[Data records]
- Opening Delimiter -
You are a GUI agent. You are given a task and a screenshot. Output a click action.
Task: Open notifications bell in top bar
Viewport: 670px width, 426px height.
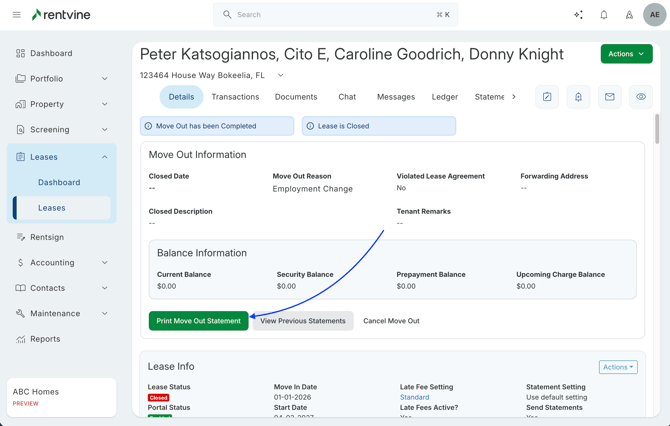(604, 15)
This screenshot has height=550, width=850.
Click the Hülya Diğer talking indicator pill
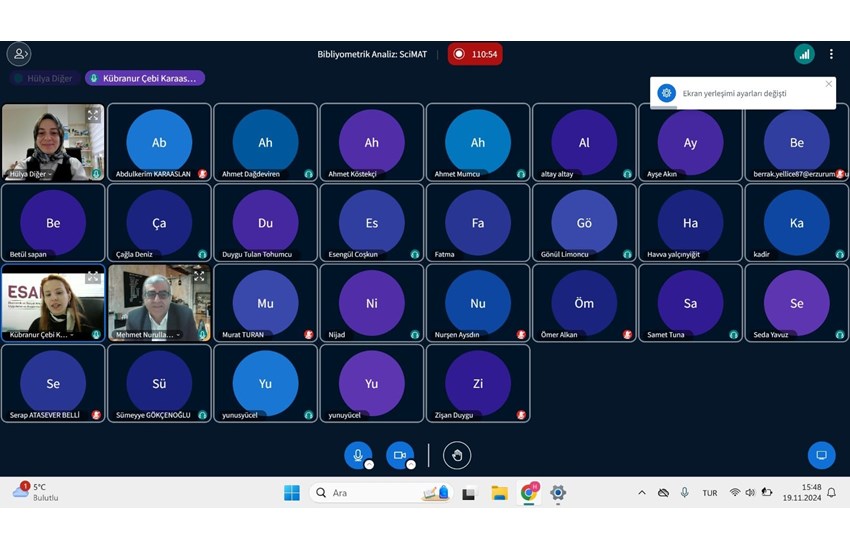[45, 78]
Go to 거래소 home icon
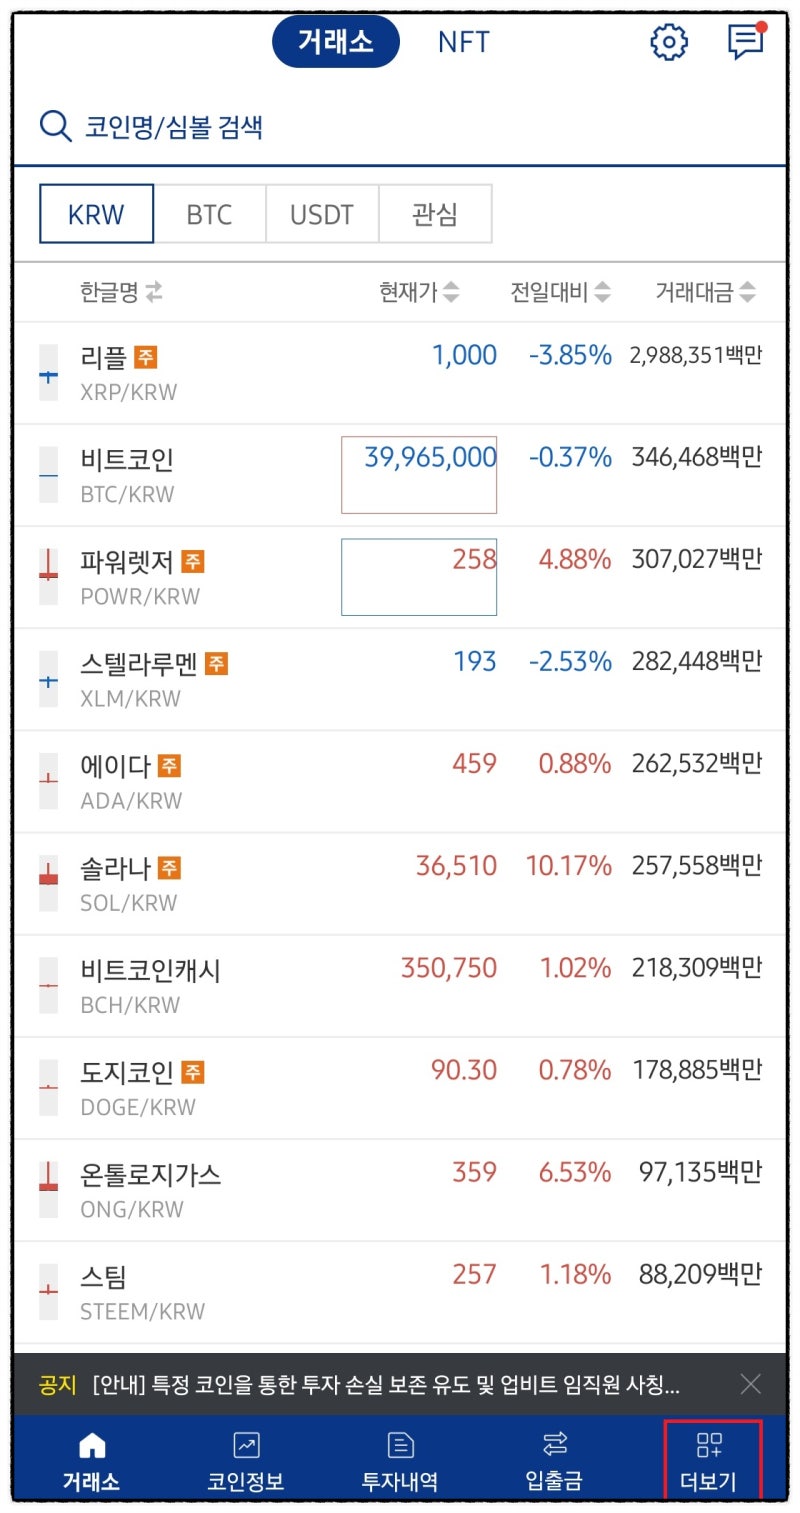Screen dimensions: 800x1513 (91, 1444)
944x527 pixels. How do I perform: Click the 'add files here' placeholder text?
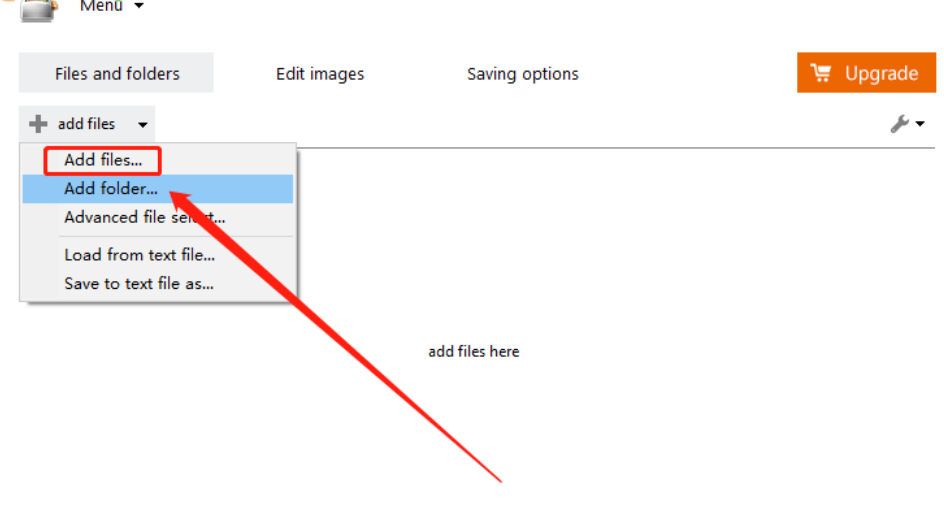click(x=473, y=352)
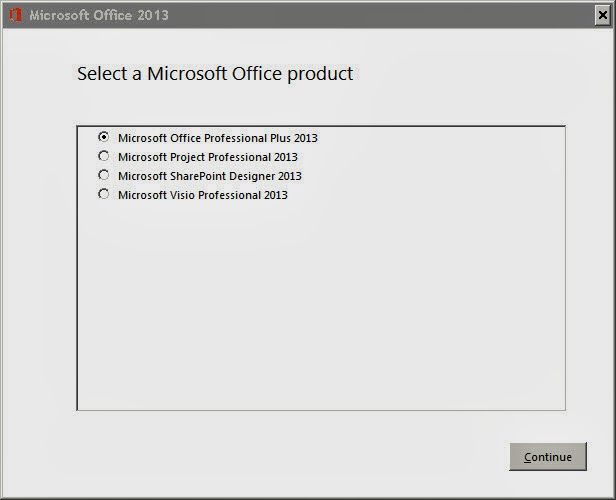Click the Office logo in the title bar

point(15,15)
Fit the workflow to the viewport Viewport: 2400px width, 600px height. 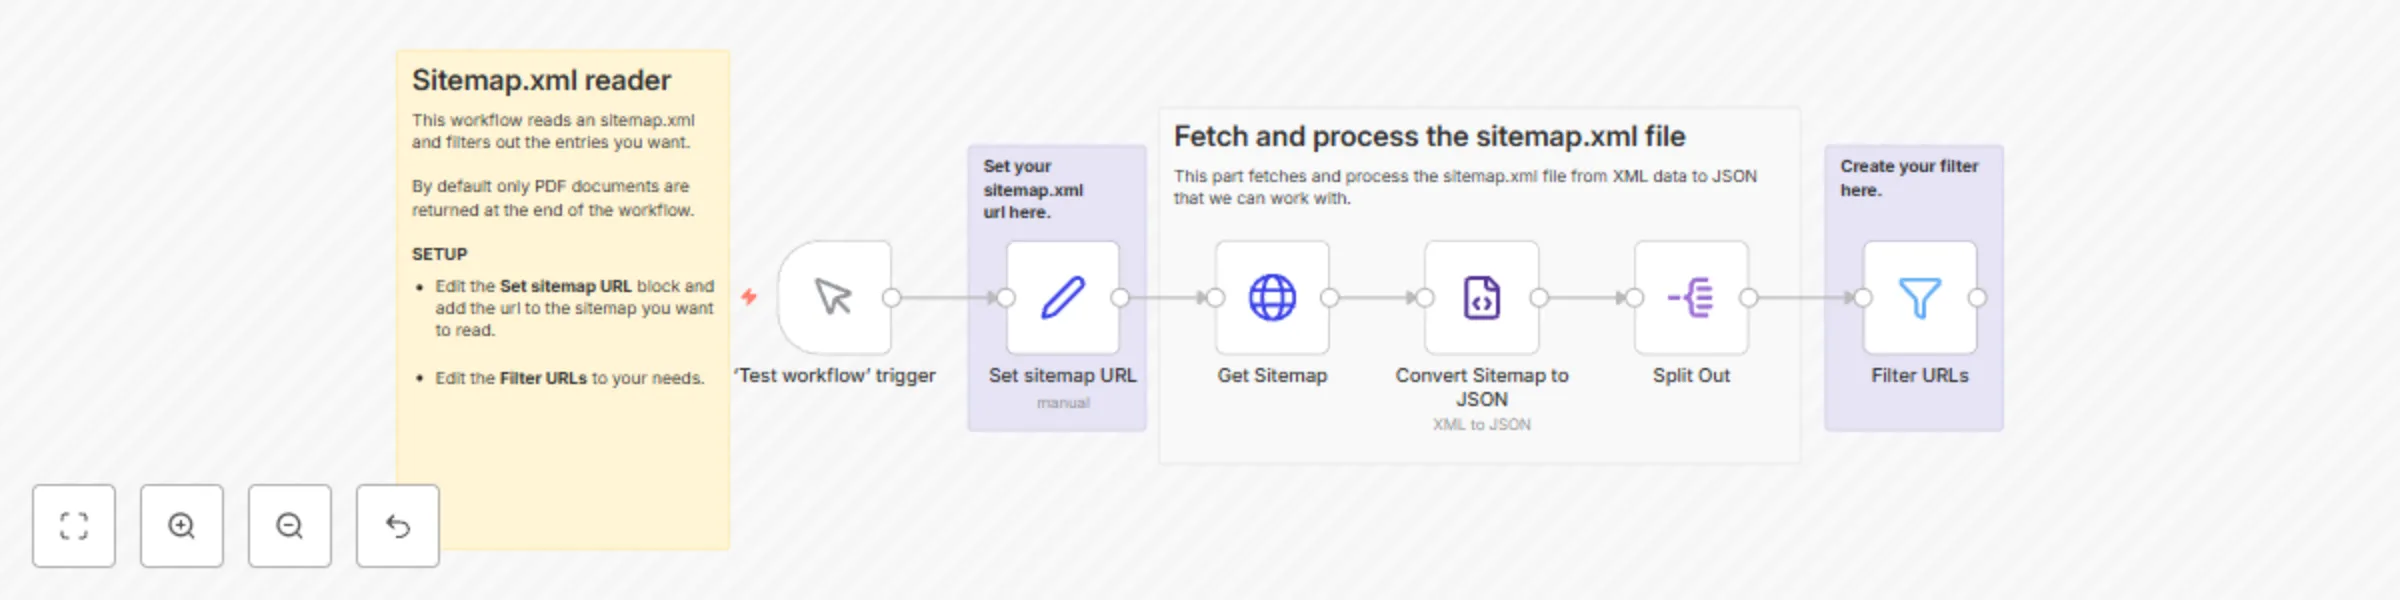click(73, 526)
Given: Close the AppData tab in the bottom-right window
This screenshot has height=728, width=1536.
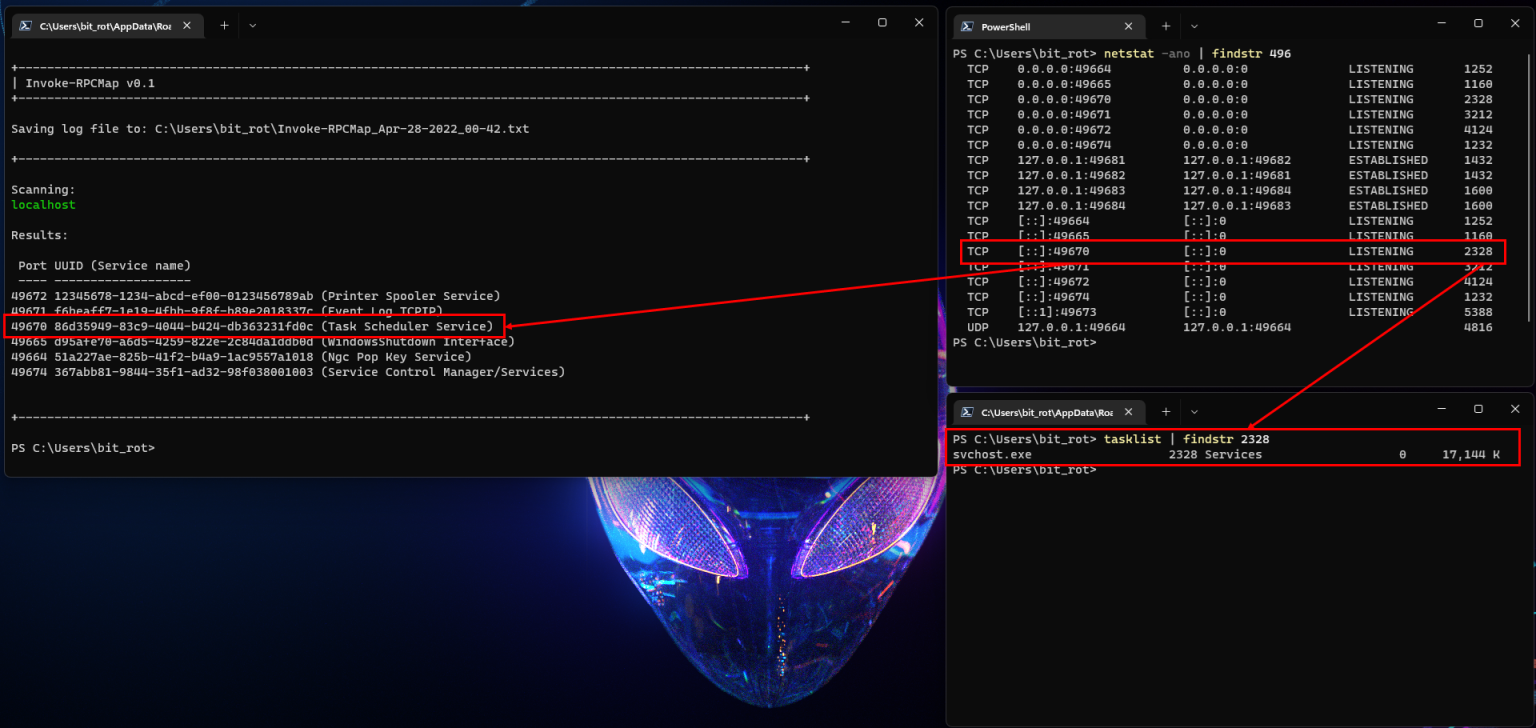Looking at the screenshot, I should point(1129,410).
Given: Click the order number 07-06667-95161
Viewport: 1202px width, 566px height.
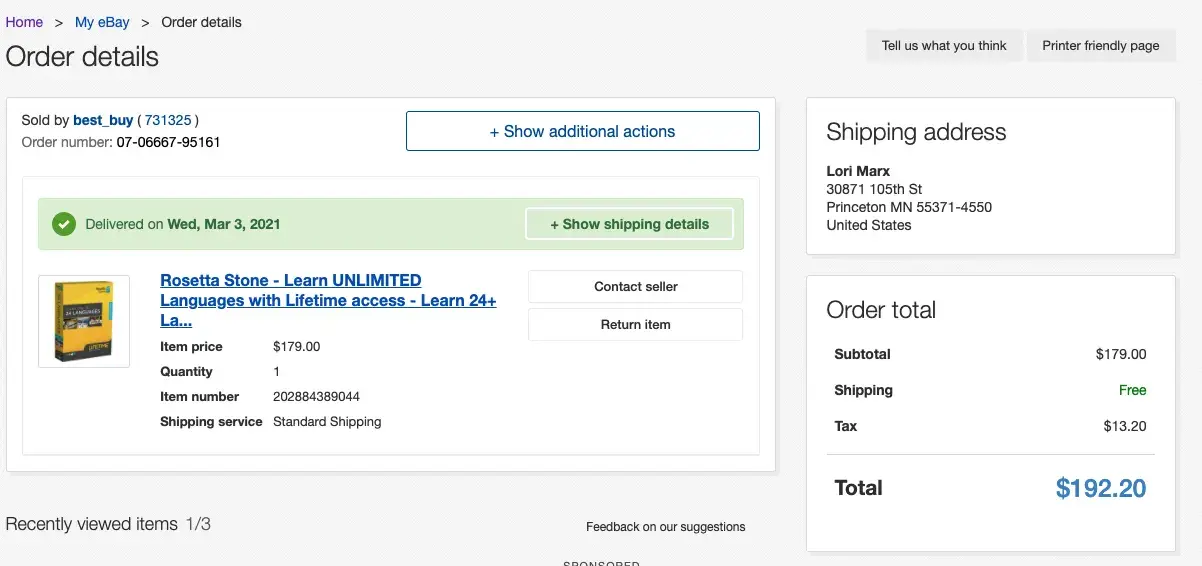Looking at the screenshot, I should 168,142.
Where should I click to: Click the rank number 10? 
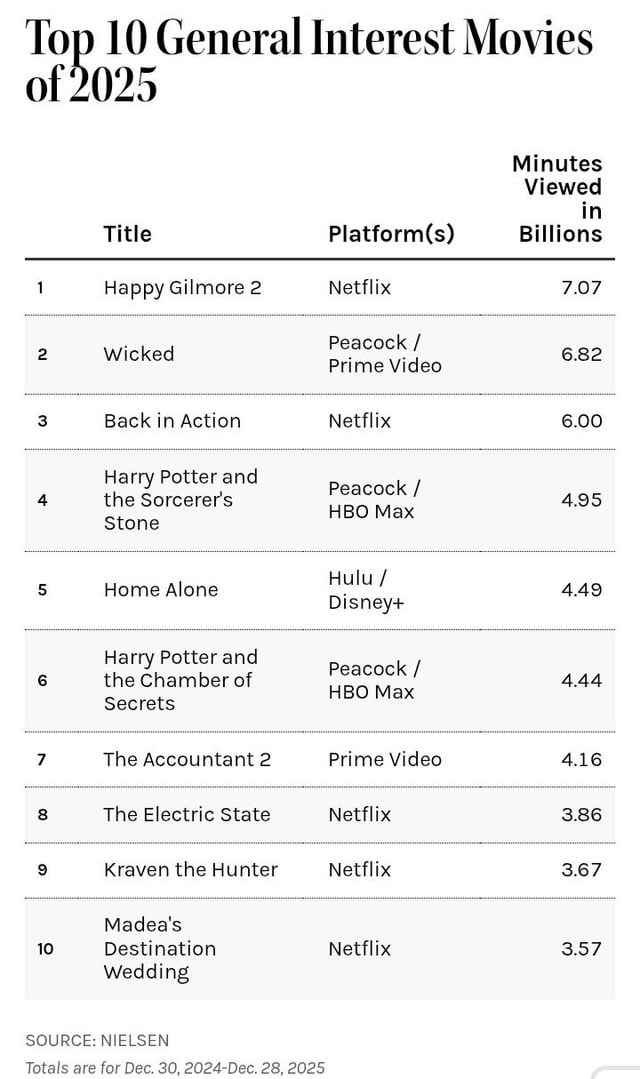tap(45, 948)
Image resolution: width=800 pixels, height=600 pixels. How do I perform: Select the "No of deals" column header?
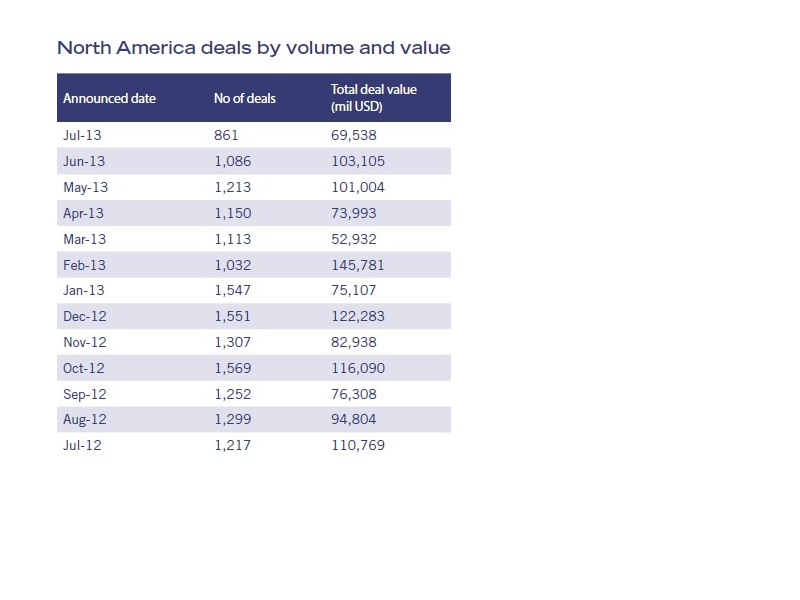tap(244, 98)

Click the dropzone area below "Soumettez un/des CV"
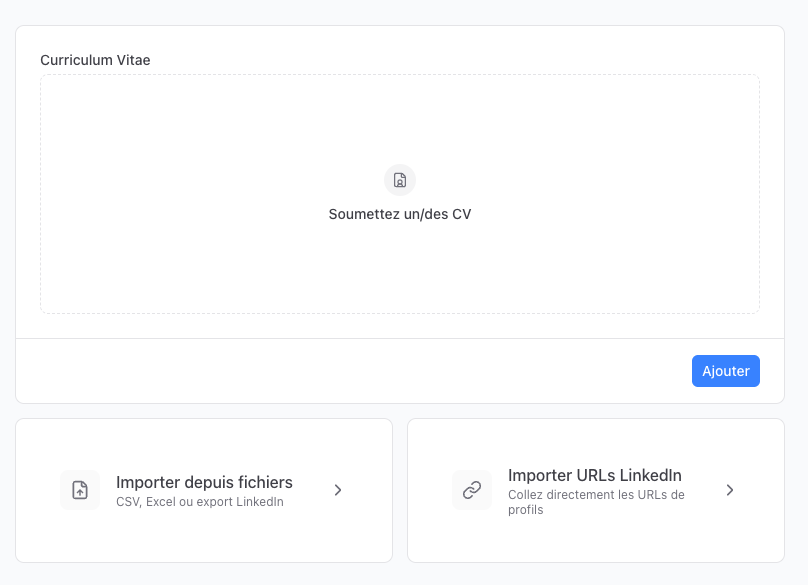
- Closing Delimiter -
*REQUIRED WORK*: From the line that contains "Viewport: 1202px width, 566px height." down to the final line of the entries above, please copy each line exactly, excluding pictures.

*REPLY*:
Viewport: 1202px width, 566px height.
Looking at the screenshot, I should 168,142.
Where should I click to: Click the rank number 10? 
tap(45, 948)
Image resolution: width=800 pixels, height=600 pixels. How do I perform: Select the "No of deals" column header?
tap(244, 98)

Click the dropzone area below "Soumettez un/des CV"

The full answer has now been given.